═════ PASSAGE SHOWN
How have the mighty fallen..
Phil Hall asks, ‘where have the crowds gone’
This article will probably be the most difficult that I have had to write because I’m going to try and address the issue of what’s wrong with Australian road racing, and, specifically, where have the crowds gone.
Compared to some, I am a comparative newcomer to the sport of road racing. While having been a rider for a few years before, I didn’t attend my first road race meeting till 1976. With a plethora of sounds and sensations to take in, noting the size or otherwise of the crowd was not really a priority, though the crowd that sought whatever shade was available that scorching weekend did seem, in retrospect, to be impressive.
As soon as I started attending meetings on a regular basis it became clear that, while the crowds were not as big as the car race meetings that I used to attend, they were impressive nonetheless. Trying to photograph at BP Corner at Oran Park when the crowds were 10 deep at the fence was a challenge. And, of course, the crowds at Bathurst were enormous.
Fast forward to today and any road race meeting you attend across the nation will have either no crowd in the grandstand or a very tiny one. Sadly, the majority of people who make up a crowd will usually be the friends and families of the competitors who are putting on the show. Where have the crowds gone? Why does the paying public no longer head to the track on the weekend?
There are a few exceptions to this scenario, but, as I hope to point out, these 5 meetings are the exceptions that PROVE the rule rather than the other way about. MotoGP, WSBK, Island Classic, BSFoS and the Troy Bayliss Classic are the meetings where you can still find it hard to get a spot at the fence and I will explain why this is so in this article, though I am sure that many readers are already cutting to the chase.
══════════
• EXERCISE TASKS:
- A) Answer these from the road racing article:
(i) In what year did the writer attend a first road race meeting?
(ii) At what spot was photographing a challenge when crowds stood 10 deep at the fence?
(iii) Who usually makes up most of a crowd at today's meetings?
- B) List the meetings the road racing article names as exceptions where it can still be hard to get a spot at the fence.
═════ RECORD EXCERPTS
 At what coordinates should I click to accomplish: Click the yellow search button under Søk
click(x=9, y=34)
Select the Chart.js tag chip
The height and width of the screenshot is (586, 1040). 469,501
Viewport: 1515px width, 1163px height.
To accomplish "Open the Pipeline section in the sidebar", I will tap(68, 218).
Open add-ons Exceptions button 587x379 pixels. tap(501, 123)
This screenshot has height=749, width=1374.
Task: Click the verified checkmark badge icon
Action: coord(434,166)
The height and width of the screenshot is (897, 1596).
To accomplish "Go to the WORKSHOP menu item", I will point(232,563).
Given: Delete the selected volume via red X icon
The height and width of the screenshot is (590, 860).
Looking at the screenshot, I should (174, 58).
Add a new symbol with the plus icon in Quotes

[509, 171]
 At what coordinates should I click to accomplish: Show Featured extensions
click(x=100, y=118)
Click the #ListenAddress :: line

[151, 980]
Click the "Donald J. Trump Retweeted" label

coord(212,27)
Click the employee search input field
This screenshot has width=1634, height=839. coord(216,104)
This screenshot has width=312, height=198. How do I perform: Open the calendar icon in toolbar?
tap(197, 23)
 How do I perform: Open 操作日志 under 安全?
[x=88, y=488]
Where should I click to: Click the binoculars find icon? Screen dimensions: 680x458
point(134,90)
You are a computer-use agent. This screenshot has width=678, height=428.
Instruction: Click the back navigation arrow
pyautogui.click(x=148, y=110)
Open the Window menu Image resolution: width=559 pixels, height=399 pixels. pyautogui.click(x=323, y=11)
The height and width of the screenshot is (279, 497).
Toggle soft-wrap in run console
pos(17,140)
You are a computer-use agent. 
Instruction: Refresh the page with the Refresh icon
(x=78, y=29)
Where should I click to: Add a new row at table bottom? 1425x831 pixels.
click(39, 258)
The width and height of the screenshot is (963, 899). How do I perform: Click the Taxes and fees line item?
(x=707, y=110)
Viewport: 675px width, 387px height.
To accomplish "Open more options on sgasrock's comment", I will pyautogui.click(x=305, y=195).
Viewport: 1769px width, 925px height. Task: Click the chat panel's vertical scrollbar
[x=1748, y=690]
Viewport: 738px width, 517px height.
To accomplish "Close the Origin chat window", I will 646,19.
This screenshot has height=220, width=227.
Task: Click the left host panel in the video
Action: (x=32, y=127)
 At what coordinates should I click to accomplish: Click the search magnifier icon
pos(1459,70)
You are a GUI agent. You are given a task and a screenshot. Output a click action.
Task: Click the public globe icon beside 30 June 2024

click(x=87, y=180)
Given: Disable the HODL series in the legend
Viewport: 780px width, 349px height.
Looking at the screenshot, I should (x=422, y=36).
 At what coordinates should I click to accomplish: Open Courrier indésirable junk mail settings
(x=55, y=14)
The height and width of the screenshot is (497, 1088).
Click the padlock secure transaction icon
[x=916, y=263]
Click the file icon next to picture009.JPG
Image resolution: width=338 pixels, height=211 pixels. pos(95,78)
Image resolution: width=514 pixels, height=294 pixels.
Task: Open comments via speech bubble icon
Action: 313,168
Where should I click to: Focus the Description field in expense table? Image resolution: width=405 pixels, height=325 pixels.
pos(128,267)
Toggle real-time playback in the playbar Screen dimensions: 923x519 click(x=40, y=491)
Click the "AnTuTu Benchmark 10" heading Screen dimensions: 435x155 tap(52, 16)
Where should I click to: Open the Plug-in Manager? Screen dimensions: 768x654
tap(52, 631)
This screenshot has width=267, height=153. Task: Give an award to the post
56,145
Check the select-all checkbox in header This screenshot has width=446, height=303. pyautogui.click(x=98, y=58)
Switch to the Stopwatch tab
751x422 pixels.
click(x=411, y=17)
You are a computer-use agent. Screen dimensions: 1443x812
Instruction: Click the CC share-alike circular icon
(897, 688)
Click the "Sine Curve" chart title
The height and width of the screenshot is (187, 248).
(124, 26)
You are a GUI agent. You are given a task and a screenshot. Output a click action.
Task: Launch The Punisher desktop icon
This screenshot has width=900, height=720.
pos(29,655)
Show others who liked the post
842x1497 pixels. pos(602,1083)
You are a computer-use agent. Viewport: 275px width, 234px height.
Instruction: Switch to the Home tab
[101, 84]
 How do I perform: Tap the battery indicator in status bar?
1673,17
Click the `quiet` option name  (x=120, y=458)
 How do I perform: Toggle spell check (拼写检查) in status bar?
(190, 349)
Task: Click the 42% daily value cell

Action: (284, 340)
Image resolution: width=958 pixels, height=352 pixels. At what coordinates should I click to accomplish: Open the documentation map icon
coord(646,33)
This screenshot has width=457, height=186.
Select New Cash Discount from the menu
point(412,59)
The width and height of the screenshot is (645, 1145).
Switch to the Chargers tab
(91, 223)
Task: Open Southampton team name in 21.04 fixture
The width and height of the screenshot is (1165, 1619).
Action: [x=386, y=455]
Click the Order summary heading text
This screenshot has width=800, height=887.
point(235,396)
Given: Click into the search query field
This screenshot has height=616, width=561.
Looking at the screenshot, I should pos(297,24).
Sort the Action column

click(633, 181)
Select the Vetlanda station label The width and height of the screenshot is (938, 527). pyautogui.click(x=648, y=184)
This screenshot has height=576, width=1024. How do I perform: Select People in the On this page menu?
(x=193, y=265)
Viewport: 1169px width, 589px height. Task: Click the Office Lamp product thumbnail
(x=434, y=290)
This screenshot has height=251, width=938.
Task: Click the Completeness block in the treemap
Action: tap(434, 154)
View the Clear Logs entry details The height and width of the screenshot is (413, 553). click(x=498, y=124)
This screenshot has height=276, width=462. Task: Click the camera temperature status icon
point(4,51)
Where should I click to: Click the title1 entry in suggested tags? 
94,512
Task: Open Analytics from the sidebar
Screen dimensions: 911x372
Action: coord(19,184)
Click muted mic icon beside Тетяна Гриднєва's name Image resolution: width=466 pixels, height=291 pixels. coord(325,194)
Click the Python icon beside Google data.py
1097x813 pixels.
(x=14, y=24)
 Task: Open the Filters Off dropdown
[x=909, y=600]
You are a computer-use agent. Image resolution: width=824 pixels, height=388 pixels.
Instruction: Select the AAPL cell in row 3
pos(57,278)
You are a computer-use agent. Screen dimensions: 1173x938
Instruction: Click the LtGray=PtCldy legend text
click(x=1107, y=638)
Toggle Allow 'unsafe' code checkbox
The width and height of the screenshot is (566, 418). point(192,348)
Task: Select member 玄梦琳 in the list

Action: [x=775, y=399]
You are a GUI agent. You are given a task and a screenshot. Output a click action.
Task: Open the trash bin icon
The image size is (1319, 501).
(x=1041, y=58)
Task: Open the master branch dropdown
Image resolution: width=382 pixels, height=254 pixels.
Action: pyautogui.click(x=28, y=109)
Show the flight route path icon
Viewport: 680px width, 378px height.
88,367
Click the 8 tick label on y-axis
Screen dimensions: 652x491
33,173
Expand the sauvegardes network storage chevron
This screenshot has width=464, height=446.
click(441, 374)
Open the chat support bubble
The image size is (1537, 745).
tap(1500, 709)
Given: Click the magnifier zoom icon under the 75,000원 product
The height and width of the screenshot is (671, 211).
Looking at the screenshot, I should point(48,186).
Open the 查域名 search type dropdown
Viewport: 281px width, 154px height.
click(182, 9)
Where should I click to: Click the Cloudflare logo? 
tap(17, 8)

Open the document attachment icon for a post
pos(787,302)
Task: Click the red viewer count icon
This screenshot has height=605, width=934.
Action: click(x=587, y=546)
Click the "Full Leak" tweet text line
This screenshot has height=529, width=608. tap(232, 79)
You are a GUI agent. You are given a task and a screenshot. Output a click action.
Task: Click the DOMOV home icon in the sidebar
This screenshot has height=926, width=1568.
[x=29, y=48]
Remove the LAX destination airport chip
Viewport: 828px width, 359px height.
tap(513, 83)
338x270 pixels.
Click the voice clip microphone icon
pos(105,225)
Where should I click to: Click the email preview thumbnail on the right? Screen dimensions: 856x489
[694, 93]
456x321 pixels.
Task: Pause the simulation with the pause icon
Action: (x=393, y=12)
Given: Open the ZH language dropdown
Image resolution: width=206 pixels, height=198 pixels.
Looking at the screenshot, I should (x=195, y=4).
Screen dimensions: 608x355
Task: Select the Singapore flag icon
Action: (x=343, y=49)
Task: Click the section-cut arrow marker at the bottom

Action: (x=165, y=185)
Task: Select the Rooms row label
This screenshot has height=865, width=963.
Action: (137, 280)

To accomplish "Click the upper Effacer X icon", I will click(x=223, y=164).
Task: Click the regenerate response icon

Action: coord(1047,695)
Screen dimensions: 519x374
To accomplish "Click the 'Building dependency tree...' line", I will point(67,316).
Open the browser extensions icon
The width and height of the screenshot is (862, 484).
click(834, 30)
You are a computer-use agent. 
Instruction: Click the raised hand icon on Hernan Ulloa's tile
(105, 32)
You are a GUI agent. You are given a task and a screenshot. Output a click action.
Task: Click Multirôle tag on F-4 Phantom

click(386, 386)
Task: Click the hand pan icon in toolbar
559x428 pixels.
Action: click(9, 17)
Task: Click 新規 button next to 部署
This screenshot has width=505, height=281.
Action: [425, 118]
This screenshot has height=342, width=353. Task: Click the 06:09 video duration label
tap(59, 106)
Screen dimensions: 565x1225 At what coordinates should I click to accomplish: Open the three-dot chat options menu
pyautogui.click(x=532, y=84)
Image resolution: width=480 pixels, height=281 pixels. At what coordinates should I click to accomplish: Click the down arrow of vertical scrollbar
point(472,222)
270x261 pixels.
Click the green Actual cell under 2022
══════════
• RESULTS BY TASK:
- A)
(i) 1976
(ii) BP Corner at Oran Park
(iii) The friends and families of the competitors

- B)
- MotoGP
- WSBK
- Island Classic
- BSFoS
- Troy Bayliss Classic